Saturday, December 24, 2016

Sitecore Deadlock Analysis for Item Bucketing

Here I am sharing my detailed analysis of Sitecore Dead-lock which was occurring on our production site because of using a  Fast query for Item bucketing search.

Recently we faced the site down issue; sometimes our site went down for some time like 2-3 minutes in some intervals and then automatically up, and we also noticed that traffic was huge on the site(concurrent request was around 1000) during the downtime of the site.

After Detail analysis of the logs we found some deadlock victims as below:

Exception: System.Data.SqlClient.SqlException
Message: Transaction (Process ID 65) was deadlocked on lock resources with another process and has been chosen as the deadlock victim. Rerun the transaction.
Source: .Net SqlClient Data Provider
   at System.Data.SqlClient.SqlConnection.OnError(SqlException exception, Boolean breakConnection, Action`1 wrapCloseInAction)
   at System.Data.SqlClient.TdsParser.ThrowExceptionAndWarning(TdsParserStateObject stateObj, Boolean callerHasConnectionLock, Boolean asyncClose)
   at System.Data.SqlClient.TdsParser.TryRun(RunBehavior runBehavior, SqlCommand cmdHandler, SqlDataReader dataStream, BulkCopySimpleResultSet bulkCopyHandler, TdsParserStateObject stateObj, Boolean& dataReady)
   at System.Data.SqlClient.SqlCommand.RunExecuteNonQueryTds(String methodName, Boolean async, Int32 timeout, Boolean asyncWrite)
   at System.Data.SqlClient.SqlCommand.InternalExecuteNonQuery(TaskCompletionSource`1 completion, String methodName, Boolean sendToPipe, Int32 timeout, Boolean asyncWrite)
   at System.Data.SqlClient.SqlCommand.ExecuteNonQuery()
   at Sitecore.Data.DataProviders.Sql.DataProviderCommand.ExecuteNonQuery()

Then we switched our focus towards the database and tried to figure out the exact query that Cause the deadlock, and we got the below SQL query that was victim of the deadlock

(@value1 uniqueidentifier,@value2 nvarchar(38))SELECT DISTINCT [i].[ID] [ID], [i].[ParentID] [ParentID] FROM
[Items] [i] INNER JOIN [Descendants] ON [i].[ID] = [Descendants].[Descendant] INNER JOIN (SELECT DISTINCT [i].[ID] [ID],
[i].[ParentID] [ParentID] FROM [Items] [i] INNER JOIN (SELECT DISTINCT [i].[ID] [ID], [i].[ParentID] [ParentID] FROM
[Items] [i] INNER JOIN (SELECT DISTINCT [i].[ID] [ID], [i].[ParentID] [ParentID] FROM [Items] [i] WHERE LOWER([i].[Name]) =
'sitecore' AND [i].[ParentID] = @value1) [a] ON [i].[ParentID] = [a].[ID] WHERE LOWER([i].[Name]) = 'content') [a] ON [i].[ParentID] =
[a].[ID] WHERE LOWER([i].[Name]) = 'home') [a] ON [Descendants].[Ancestor] = [a].[ID] WHERE ([i].[TemplateID] = @value2)
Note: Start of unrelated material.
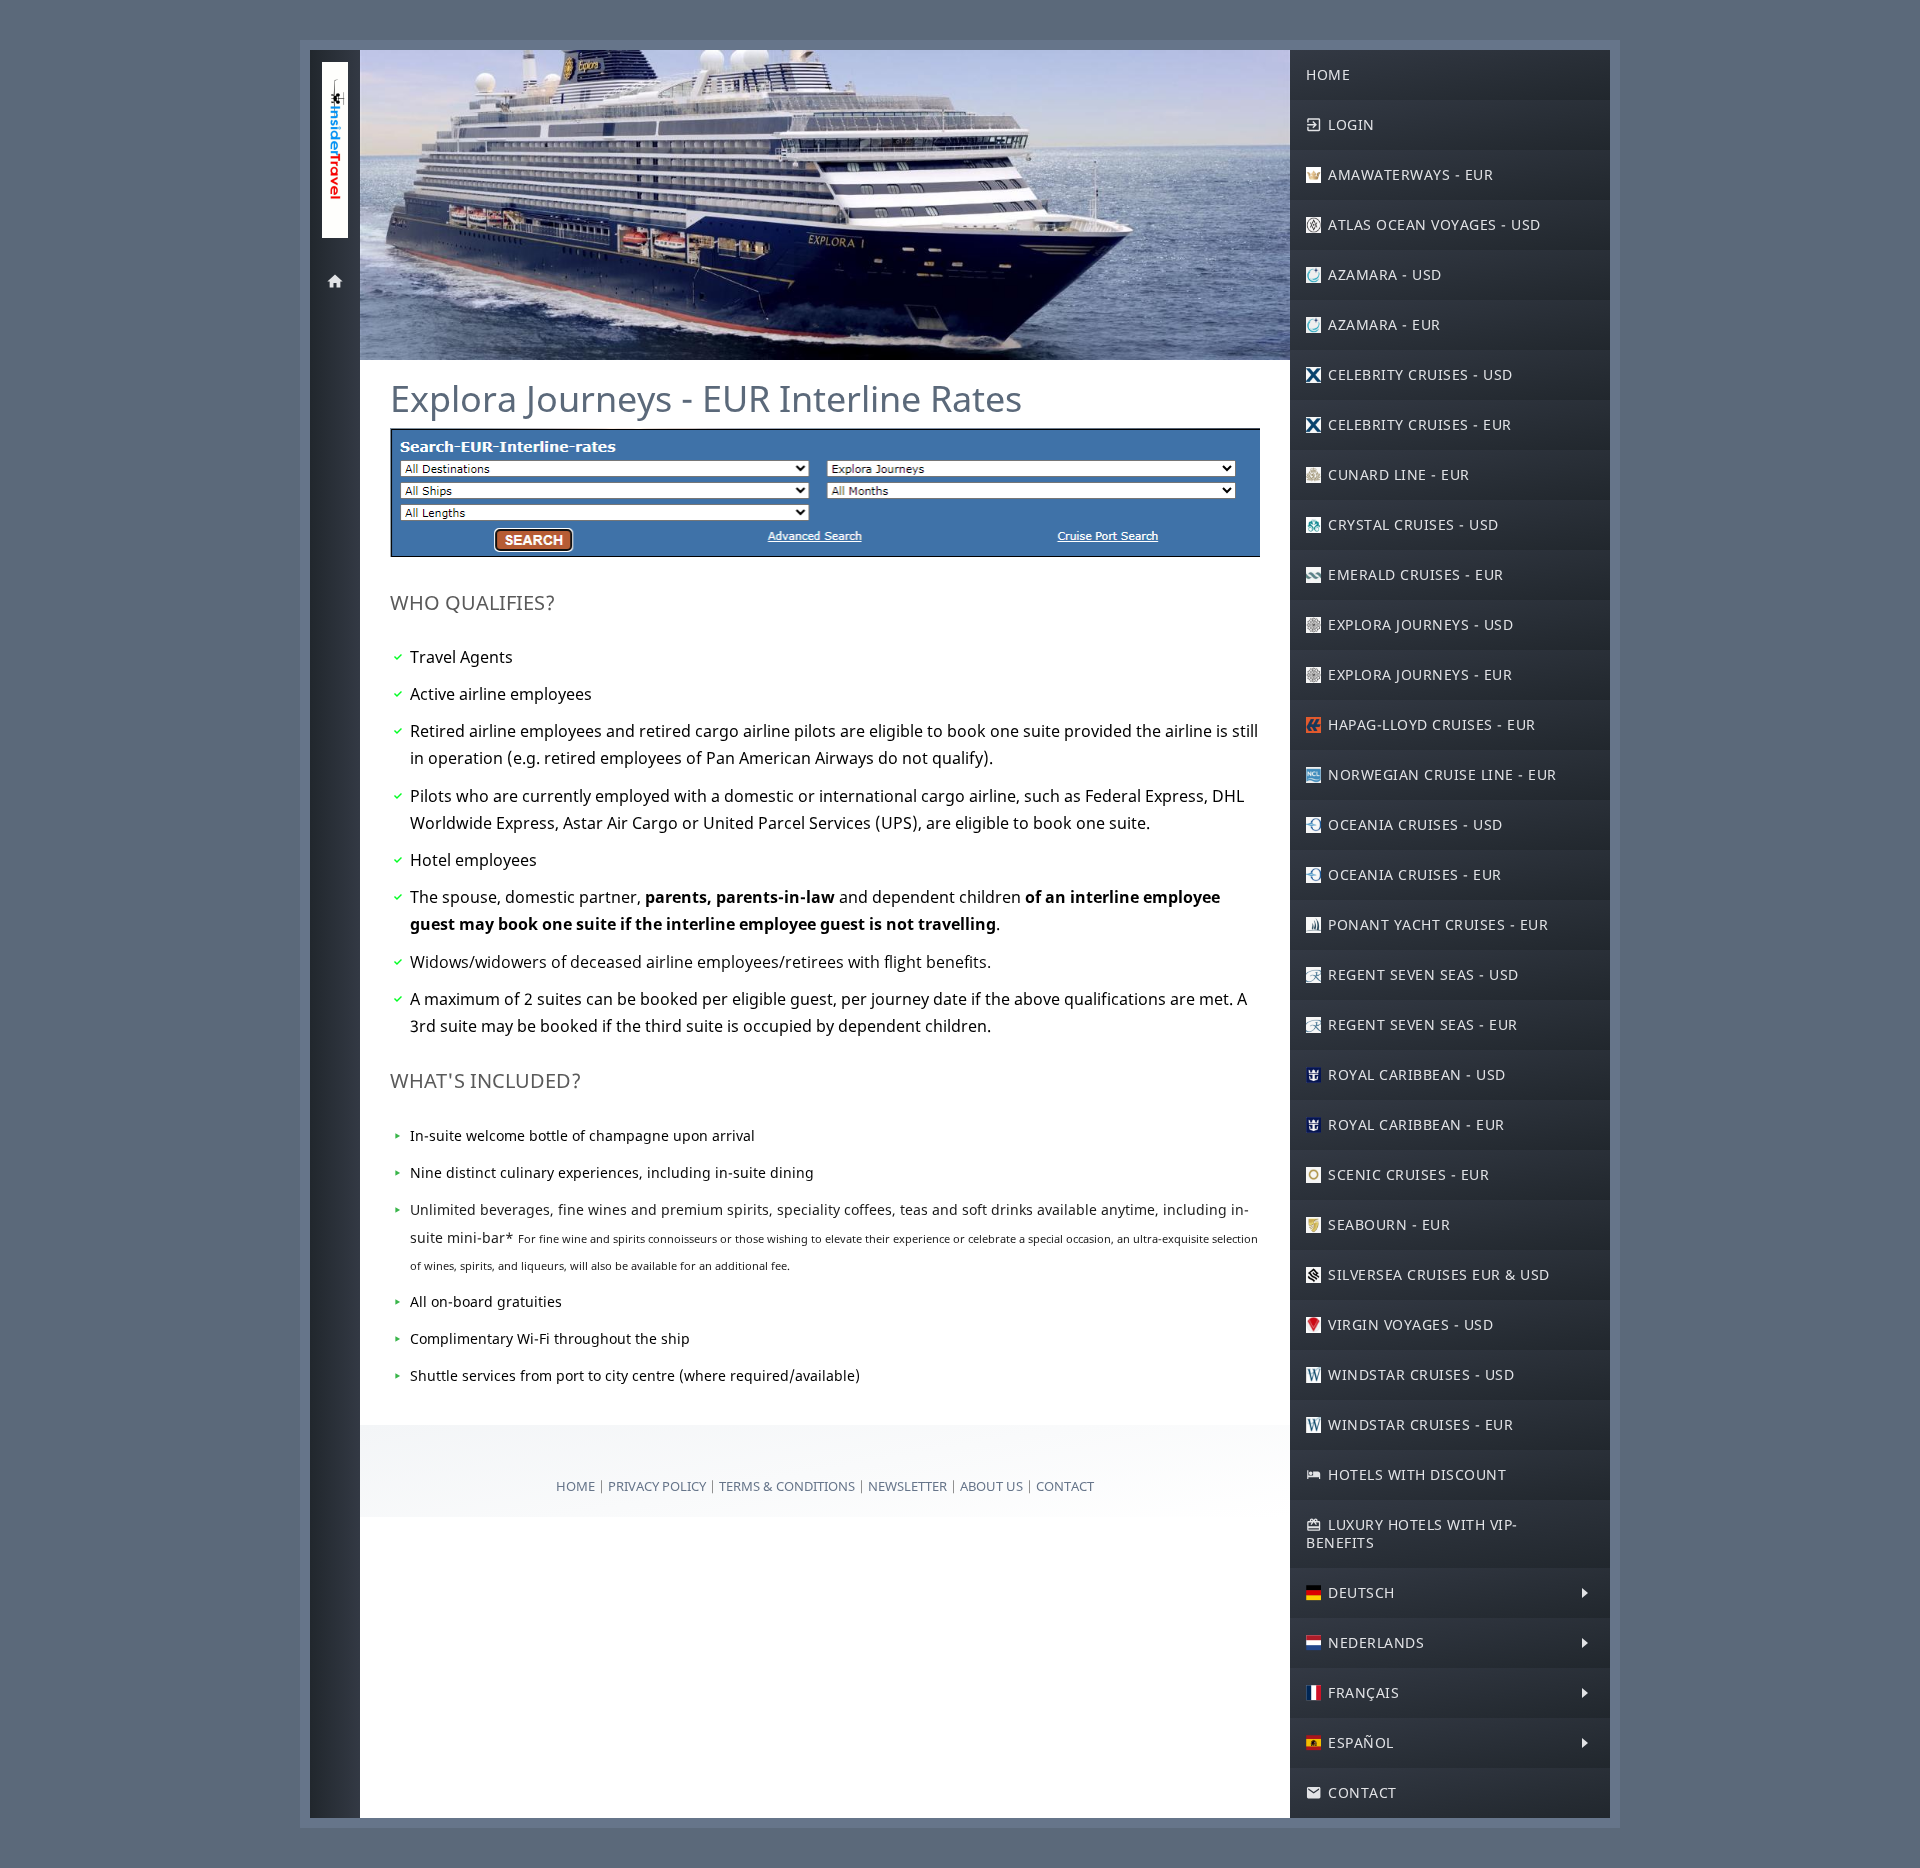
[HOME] (335, 281)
Now at that particular time we figured out the problem of site-down, but we had not even the solution for this problem because we don’t know the root cause I means the piece of code which is creating the problem, so finally we more digged in to the code and figured out the exact problem,

"Actually we were using the fast query for getting the bucketing item" as below:

string fastQuery = string.Format("fast:/sitecore/content/Home/ /#Events#//*[@@templateid='{0}' and @Event From != '' and (@Event To >= '{1}') and @ POIs= \"%{2}%\"]", SitecoreContext.NewEventContentItemTemplateID.ToString(), DateTime.Now.ToString("yyyy-MM-dd"), this.ContextItem.ID.ToString());
var eventsItem = Sitecore.Context.Database.SelectItems(fastQuery).OrderBy(x => x["Event From"]).ToList();

We were searching events from around 5000 bucketing items, and due to high concurrent load(1000 request) it occurred the dead lock situation, then we changed the query(Index Content Search) to get the item bucketing items as per the Sitecore recommendation as we already knew but didn’t implement :)
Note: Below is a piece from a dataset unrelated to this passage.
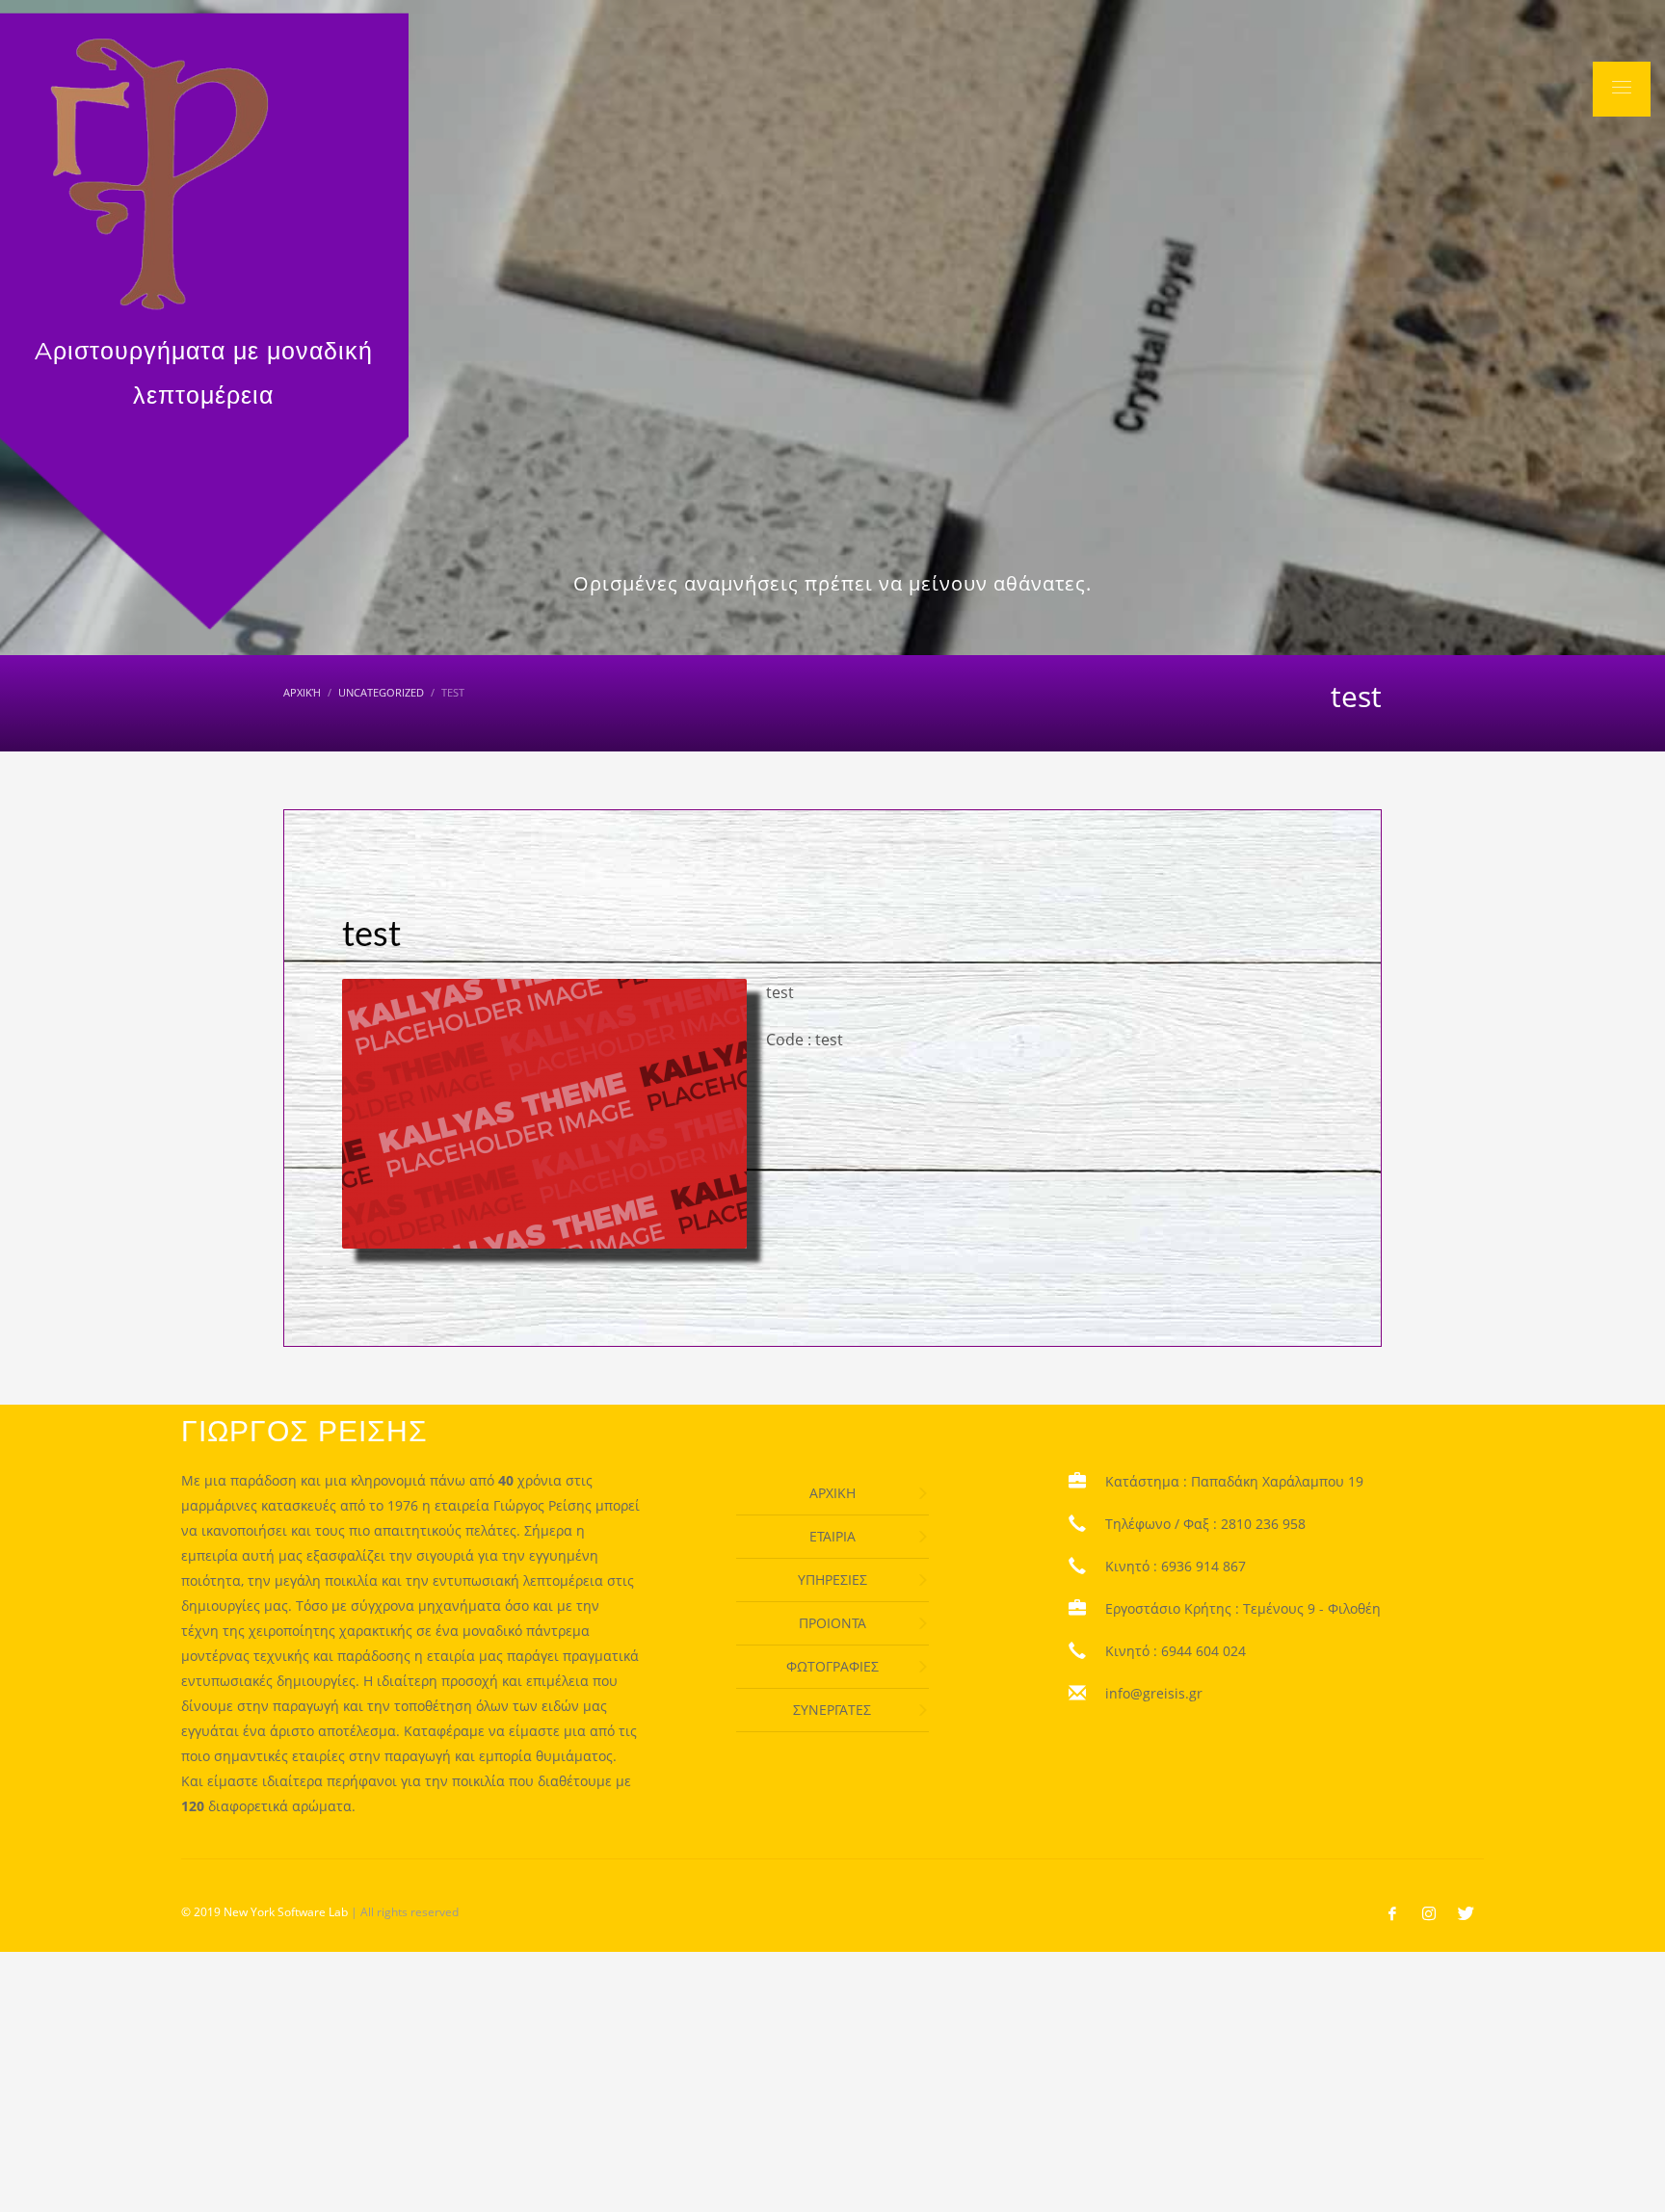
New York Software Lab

Now we are getting the bucket items from Sitecore context search query from Index as below

  var bucket = Sitecore.Context.Database.GetItem(Constants.ItemID.EventsBucketID);

                using (var ctx = ContentSearchManager.GetIndex("IndexName".ToScSetting()).CreateSearchContext())
                    var today = DateTime.Today;
                    var pred = BaseEventPredicate(bucket, true)
                    var evts = ctx.GetQueryable<SearchEvent>(new CultureExecutionContext(Sitecore.Context.Language.CultureInfo))
                        .OrderBy(i => i.DateWeight)
                        .ThenBy(i => i.EventFrom)
                        .Select(i => i.GetItem())
                    return evts;

Now there are no error logs related With Dead-Lock, no site down

Now I was curious to reproduce the same error on the dev box, as this issue only occurred in production, so first thing I had to give some load on the dev box to reproduce the same error:

So I used visual studio load test and reproduce the same error on my local machine as below:

On the same time I watched the SQL profiler for the same load and found out the same dead lock issue as below:

So the conclusion of this post is, "never use Sitecore Fast query for Item Bucketing search".

Always use Sitecore Context Search Query using Index.

I hope this article will help you.

Happy Sitecoring:)